* begin RECORDS FOR THE EXERCISE *

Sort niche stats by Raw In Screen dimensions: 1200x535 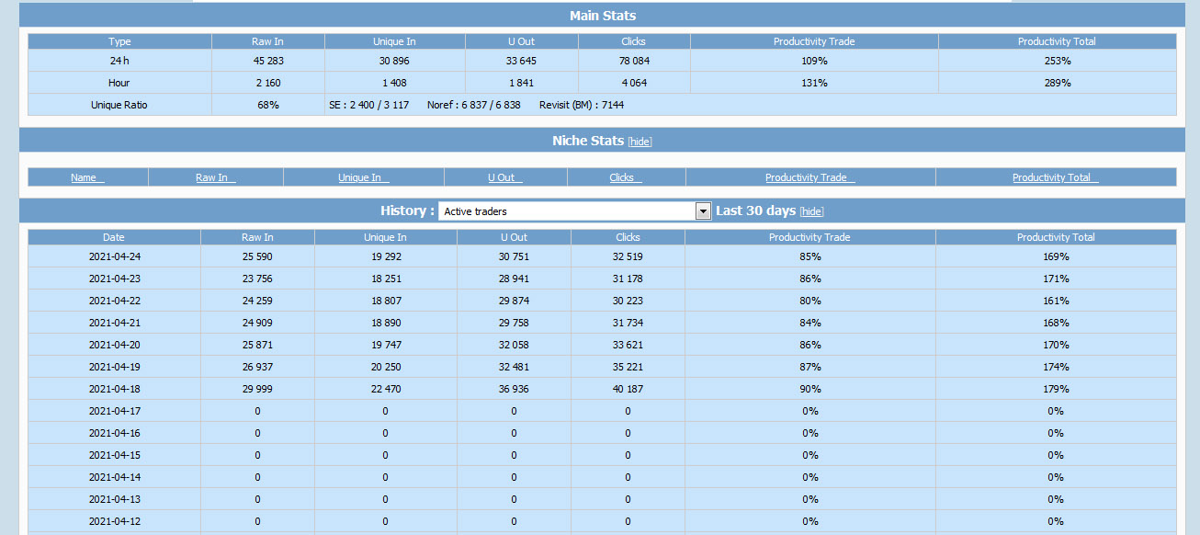[x=216, y=177]
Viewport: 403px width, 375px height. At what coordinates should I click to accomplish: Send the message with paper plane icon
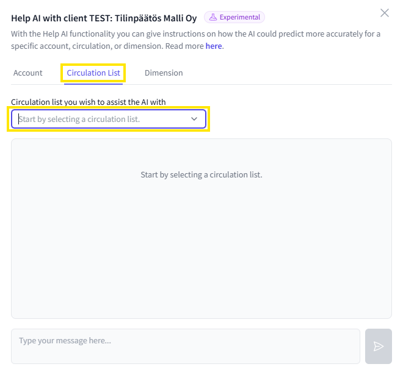pos(378,346)
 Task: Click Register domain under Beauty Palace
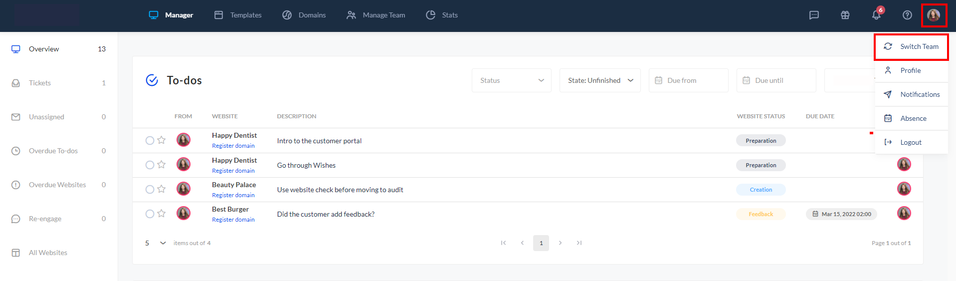coord(233,195)
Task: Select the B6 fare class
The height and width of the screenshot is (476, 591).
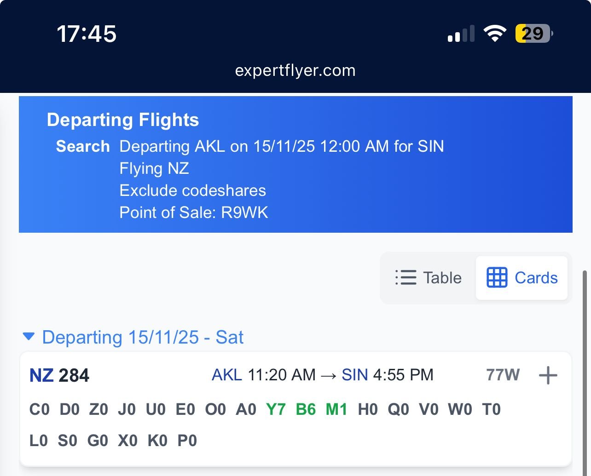Action: click(x=306, y=409)

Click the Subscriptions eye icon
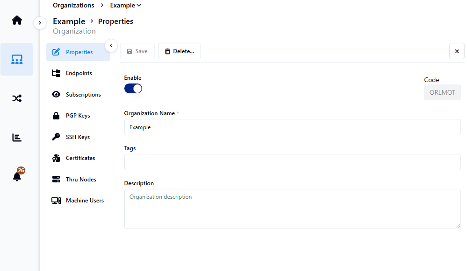56,95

* end RECORDS FOR THE EXERCISE *

* EXERCISE DETAILS
Turn the records from the line with "Task: Select the B6 fare class" through the end of the records into a numbered list, both ends included. Skip blank lines and leave out the pictures.

* ANSWER TO THE TASK
1. Task: Select the B6 fare class
2. The height and width of the screenshot is (476, 591).
3. Action: click(x=306, y=409)
4. Click the Subscriptions eye icon
5. 56,95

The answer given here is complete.